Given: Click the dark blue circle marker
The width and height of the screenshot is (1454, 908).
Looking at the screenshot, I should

------------

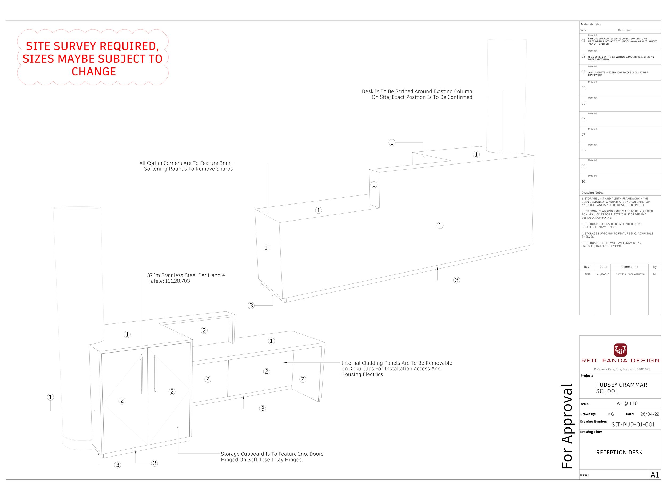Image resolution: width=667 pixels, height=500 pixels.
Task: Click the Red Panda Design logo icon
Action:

------------

Given instruction: Rewrite the lines from the one containing "Given: Click the dark blue circle marker" through the one containing "Looking at the screenshot, I should", inclusive, changing "dark blue" to "light green" and keeping everything else the same.

In response:
Given: Click the light green circle marker
The width and height of the screenshot is (1454, 908).
Looking at the screenshot, I should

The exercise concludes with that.